***** READING PASSAGE *****

If you must do endurance because you like it so much (though it sounds as if you've never actually tried it?) it might be best to find another horse. But if it must be this horse, please don't look for conditioning tips here - work with a professional trainer and veterinarian instead so your horse doesn't get hurt unintentionally.

I think eventually you can probably have a great trail horse and enjoy many hours of riding if you start with short walks and increase the mileage slowly. But 50 miles and more might not be a feasible goal. Just my 2 cents.

Would also love to hear if there are any endurance horses (not trail horses) with PSSM out there.

Lieselotte
Apr. 22, 2010, 12:59 PM
I also wanted to add the following: Even if you are conditioning a horse with no health issues, there's no formula. That is both the beauty and a sometimes-problem in this sport.

***** INPUT DATA *****

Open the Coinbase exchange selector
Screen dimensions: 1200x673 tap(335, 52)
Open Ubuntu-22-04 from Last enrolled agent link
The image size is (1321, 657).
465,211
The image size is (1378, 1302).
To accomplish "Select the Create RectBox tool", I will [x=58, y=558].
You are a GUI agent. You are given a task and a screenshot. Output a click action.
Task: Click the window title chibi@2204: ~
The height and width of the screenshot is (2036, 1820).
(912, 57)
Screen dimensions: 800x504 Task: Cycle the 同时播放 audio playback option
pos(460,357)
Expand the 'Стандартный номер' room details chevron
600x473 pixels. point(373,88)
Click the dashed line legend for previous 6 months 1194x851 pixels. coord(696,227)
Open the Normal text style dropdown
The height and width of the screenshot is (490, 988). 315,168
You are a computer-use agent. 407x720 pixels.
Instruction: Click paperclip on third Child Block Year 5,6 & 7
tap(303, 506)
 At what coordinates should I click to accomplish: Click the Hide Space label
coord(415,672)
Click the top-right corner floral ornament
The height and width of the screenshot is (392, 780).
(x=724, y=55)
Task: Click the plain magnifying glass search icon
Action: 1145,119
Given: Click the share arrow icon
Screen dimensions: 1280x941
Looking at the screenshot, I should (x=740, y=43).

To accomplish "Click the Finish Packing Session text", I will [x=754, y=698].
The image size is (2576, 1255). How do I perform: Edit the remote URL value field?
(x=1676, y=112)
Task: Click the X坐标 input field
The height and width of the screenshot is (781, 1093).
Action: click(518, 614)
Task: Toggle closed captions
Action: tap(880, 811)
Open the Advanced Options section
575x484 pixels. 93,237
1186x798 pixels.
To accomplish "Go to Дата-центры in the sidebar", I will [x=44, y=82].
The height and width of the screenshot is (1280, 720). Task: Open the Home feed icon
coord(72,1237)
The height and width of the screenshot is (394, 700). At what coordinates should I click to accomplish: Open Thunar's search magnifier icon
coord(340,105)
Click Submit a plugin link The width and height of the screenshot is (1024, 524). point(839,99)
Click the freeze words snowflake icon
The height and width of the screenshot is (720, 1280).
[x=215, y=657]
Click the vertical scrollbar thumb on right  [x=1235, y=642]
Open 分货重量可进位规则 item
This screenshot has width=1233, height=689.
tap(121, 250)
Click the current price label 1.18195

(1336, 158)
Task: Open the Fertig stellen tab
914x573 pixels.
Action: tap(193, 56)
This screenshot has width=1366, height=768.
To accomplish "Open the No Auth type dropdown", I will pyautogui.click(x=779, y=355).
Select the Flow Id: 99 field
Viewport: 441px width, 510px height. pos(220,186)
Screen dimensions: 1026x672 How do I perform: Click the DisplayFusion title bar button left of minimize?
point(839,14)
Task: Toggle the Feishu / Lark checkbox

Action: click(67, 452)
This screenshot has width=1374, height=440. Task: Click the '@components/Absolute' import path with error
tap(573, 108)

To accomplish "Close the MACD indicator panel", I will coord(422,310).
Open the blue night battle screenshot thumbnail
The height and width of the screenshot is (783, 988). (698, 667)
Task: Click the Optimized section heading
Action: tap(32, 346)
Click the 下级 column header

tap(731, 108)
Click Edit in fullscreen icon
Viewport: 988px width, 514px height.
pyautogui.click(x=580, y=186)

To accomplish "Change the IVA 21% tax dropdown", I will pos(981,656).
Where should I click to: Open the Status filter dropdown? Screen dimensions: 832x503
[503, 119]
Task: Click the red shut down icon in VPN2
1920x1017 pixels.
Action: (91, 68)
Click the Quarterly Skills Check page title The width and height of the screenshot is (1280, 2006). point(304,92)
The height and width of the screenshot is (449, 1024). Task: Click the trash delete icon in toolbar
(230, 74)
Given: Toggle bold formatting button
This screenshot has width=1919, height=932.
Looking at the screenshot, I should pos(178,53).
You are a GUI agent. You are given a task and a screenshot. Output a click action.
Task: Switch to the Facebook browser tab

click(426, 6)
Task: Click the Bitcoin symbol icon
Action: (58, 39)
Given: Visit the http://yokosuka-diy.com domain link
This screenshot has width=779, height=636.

*****

→ **COMPLETE THE FOLLOWING**:
1 > In the forum post about endurance riding, who does the writer say to work with instead of looking here for conditioning tips?
2 > Quote the forum post word for word, beginning at the words "If you must" and stopping after "PSSM out there.".

→ **ACTIVITY ANSWERS**:
1 > A professional trainer and a veterinarian.

2 >
If you must do endurance because you like it so much (though it sounds as if you've never actually tried it?) it might be best to find another horse. But if it must be this horse, please don't look for conditioning tips here - work with a professional trainer and veterinarian instead so your horse doesn't get hurt unintentionally.

I think eventually you can probably have a great trail horse and enjoy many hours of riding if you start with short walks and increase the mileage slowly. But 50 miles and more might not be a feasible goal. Just my 2 cents.

Would also love to hear if there are any endurance horses (not trail horses) with PSSM out there.